For the optimal hyperparameter setting of each model, we also report the mean and standard deviation of the test logloss out of 10 independent runs: DCN: ${\bf 0.4422 \pm 9 \times 10^{-5}}$, DNN: $0.4430 \pm 3.7 \times 10^{-4}$, DC: $0.4430 \pm 4.3 \times 10^{-4}$. As can be seen, DCN consistently outperforms other models by a large amount.

Comparisons Between DCN and DNN. Considering that the cross network only introduces $O(d)$ extra parameters, we compare DCN to its deep network—a traditional DNN, and present the experimental results while varying memory budget and loss tolerance.

In the following, the loss for a certain number of parameters is reported as the best validation loss among all the learning rates and model structures. The number of parameters in the embedding layer was omitted in our calculation as it is identical to both models.
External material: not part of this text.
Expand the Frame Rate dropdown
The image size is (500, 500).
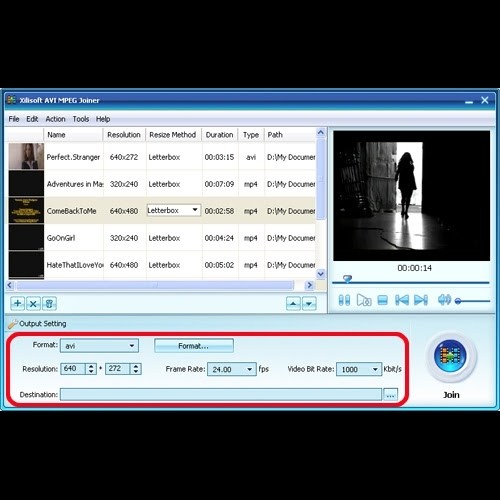click(x=232, y=369)
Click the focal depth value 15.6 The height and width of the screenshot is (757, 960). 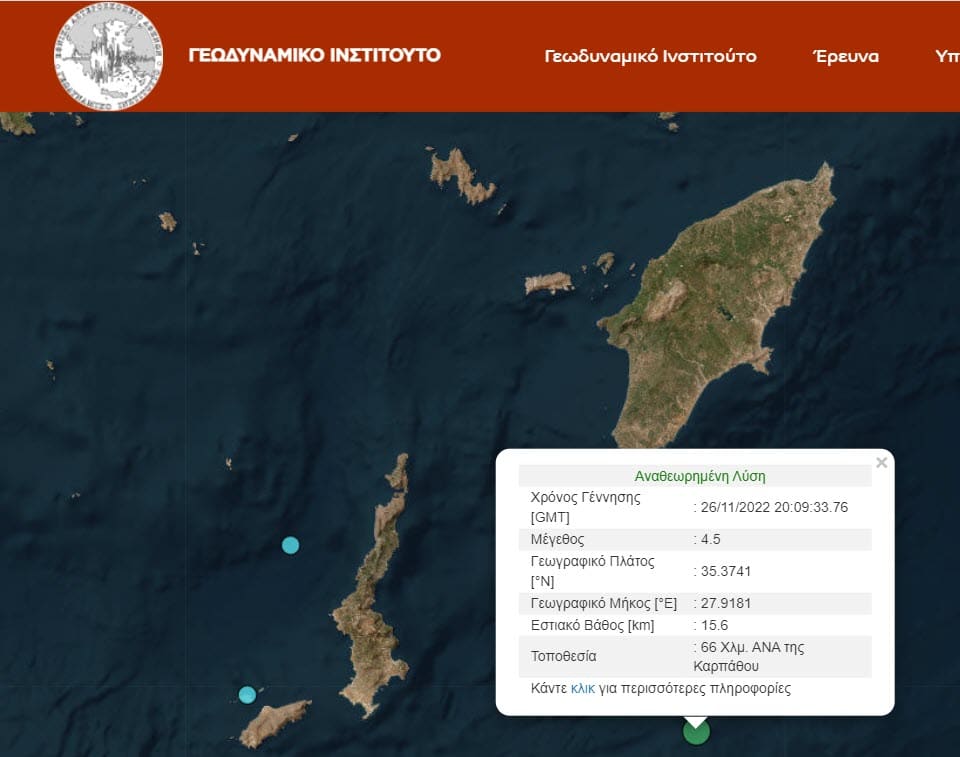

Table 2 reports the minimal number of parameters needed to achieve a desired logloss threshold. From Table 2, we see that DCN is nearly an order of magnitude more memory efficient than a single DNN, thanks to the cross network which is able to learn bounded-degree feature interactions more efficiently.

\begin{tabular}{c|cccc}
\toprule
{\bf Logloss} & 0.4430 & 0.4460 & 0.4470 & 0.4480\\
\midrule
DNN & $3.2 \times 10^6$ & $1.5 \times 10^5$ & $1.5 \times 10^5$ & $7.8 \times 10^4$ \\
DCN & ${\bf 7.9 \times 10^5}$ & ${\bf 7.3 \times 10^4}$ & ${\bf 3.7 \times 10^4}$ & ${\bf 3.7 \times 10^4}$ \\
\bottomrule
\end{tabular}

Table 3 compares performance of the neural models subject to fixed memory budgets. As we can see, DCN consistently outperforms DNN. In the small-parameter regime, the number of parameters in the cross network is comparable to that in the deep network, and the clear improvement indicates that the cross network is more efficient in learning effective feature interactions. In the large-parameter regime, the DNN closes some of the gap; however, DCN still outperforms DNN by a large amount, suggesting that it can efficiently learn some types of meaningful feature interactions that even a huge DNN model cannot.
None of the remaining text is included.